Pois não é que alguns leitores me dizem que ando brava? Um pouquinho. É que a vida corre, mas tudo anda tão devagar! Quando você passa por duas gerações e vê que as coisas se repetem sem remorso…
Imagino que, de 15 em 15 anos, mais ou menos, retomamos os mesmos assuntos. Por exemplo: comida fresca, horta, couves ainda com gotas de orvalho esperando o almoço. Comida de rua que precisa ser revitalizada. Vamos comer jambu e mangarito e priprioca. Tradição versus modernidade. A luta entre a agricultura do pequeno produtor e o complexo agroindustrial. A formação do chef, as novas técnicas usadas na culinária. A apresentação da comida. Comida e saúde.
Tá, vamos começar tudo de novo. Acredito que, a cada subida e descida de Sísifo, as coisas mudem um bocadinho. Tínhamos somente um restaurante de comida bem brasileira em São Paulo, hoje temos mais. Os chefs se aperfeiçoaram. Surgiram escolas. Os que mais orgulhosamente lutavam para que comêssemos o nosso arroz com feijão eram franceses e belgas com restaurantes aqui no Brasil. Hoje, nós mesmos entramos na onda.
A comida que antes era servida ao lado da mesa, primeiro achatou-se nos pratos. Depois, amontoou-se em castelinhos e hoje anda abaixando outra vez. Mitos são revistos, o ovo vai e o ovo vem, o óleo de coco não tem melhor, sustentabilidade virou chavão, a doença da vaca louca terá mesmo existido? E as galinhas gripadas? E as infelizes das abelhas que se botaram a correr ninguém sabe o porquê, morrendo de enjoo das flores com um gosto danado de pesticida? Pesticida, sim, pesticida, não? “Orgânica” é a palavra mais usada em todos os vocabulários como se não fosse a mãe de todas as palavras.

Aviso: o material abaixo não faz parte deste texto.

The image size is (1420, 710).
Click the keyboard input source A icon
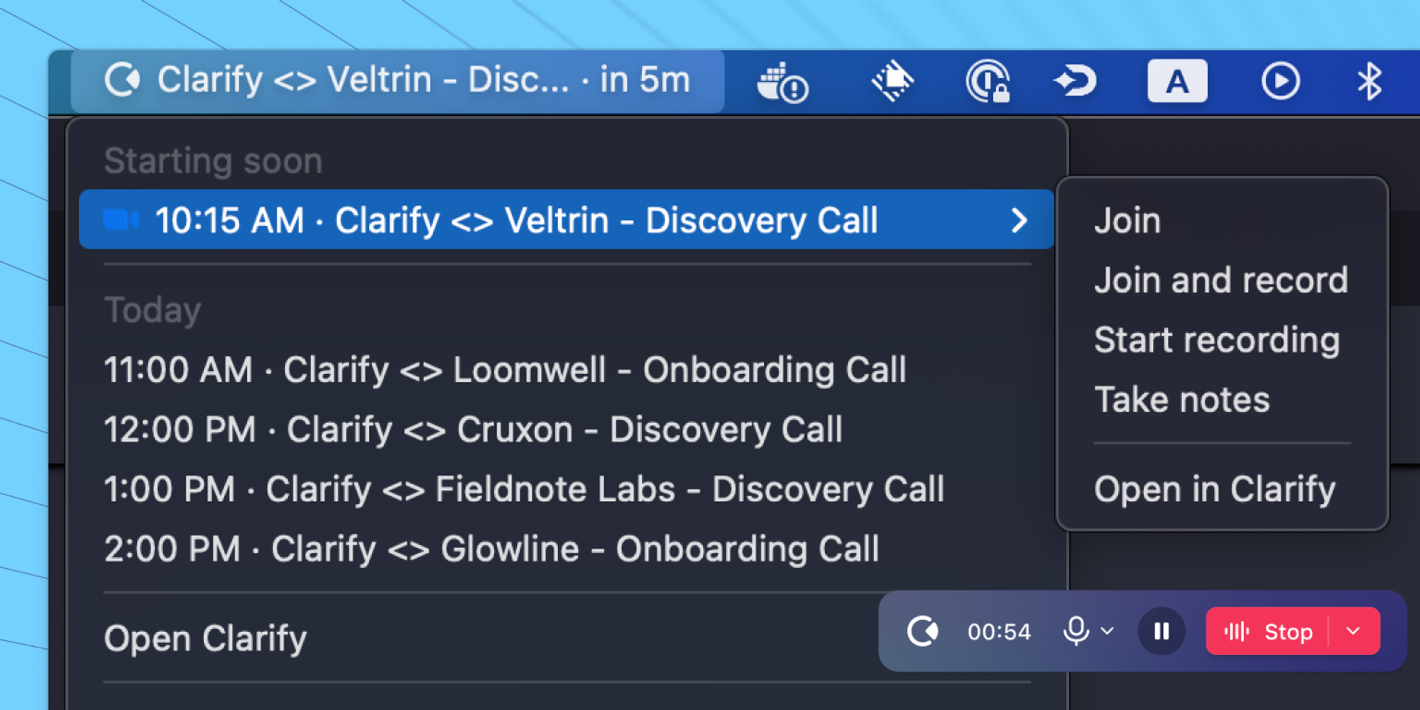tap(1177, 81)
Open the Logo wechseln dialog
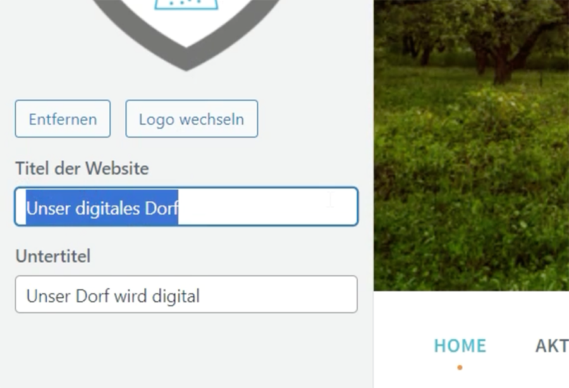The image size is (569, 388). 192,119
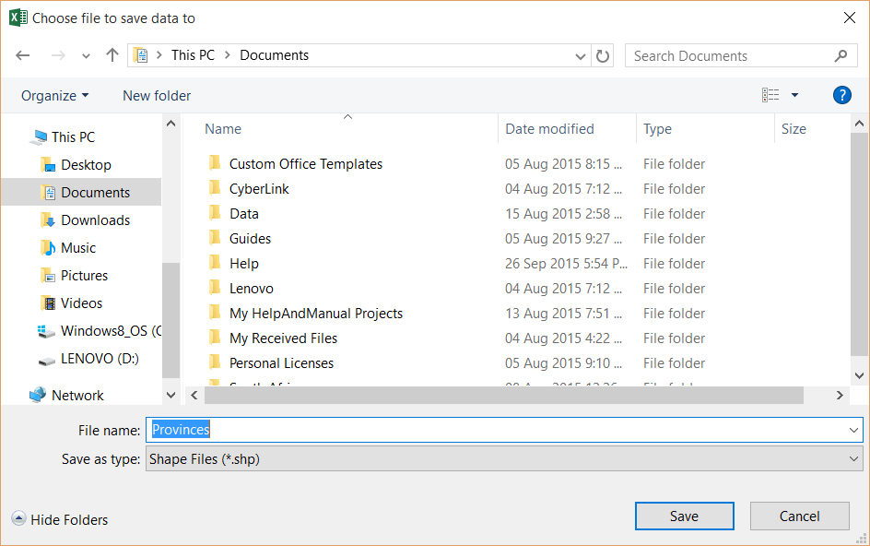Click the Excel icon in the title bar
870x546 pixels.
coord(18,18)
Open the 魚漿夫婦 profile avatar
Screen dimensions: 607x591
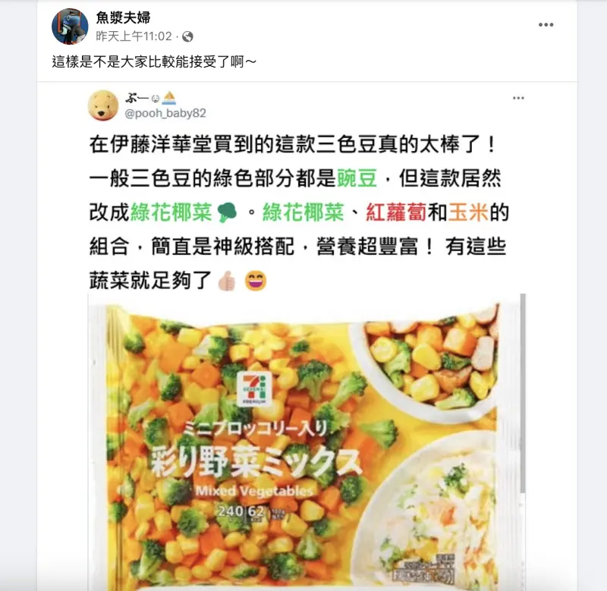point(70,27)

“Relações de comida, integradas pelos circuitos de ‘commodities’ que dia a dia aumentam as restrições do nosso relacionamento possível com a comida de um modo que não seja o da lógica da coprodução camponesa. Desse modo, o sistema econômico da comida representa uma vez mais um claro exemplo de expansionismo do sistema, enquanto o entorno, dentro do qual são sustentadas as relações econômicas, está cada vez mais ligado à lógica da própria economia, perdendo a capacidade de se regenerar e sustentar o sistema econômico a longo prazo” (Luigi Russi, em “Hungry Capital”, capital da fome). Que límpida clareza! Uau.
Pois é leitores, a poesia anda perdendo o pé, afundada na economia e no mercado.
Mas, ontem veio alguém fotografar a casa da cozinheira com a cozinheira dentro e pediu que eu segurasse uma galinha no colo. Ela era pequenina, toda xadrez de preto e branco e se aninhou no meu braço com o coração batendo forte.
Tive tempo de reparar bem de perto na sua crista que eu acreditava dura, mas era delicada como a orelha de um bebê, translúcida, muito bem formada e pink. Uma galinha Barbie, “docezita”. Quis mudar a sua posição e acho que a desestabilizei e, no susto, fez um cocô na minha calça de cashmere que eu lavara e passara para ficar bonita na foto. As galinhas não entendem nada de marketing nem de finanças, essas ridículas.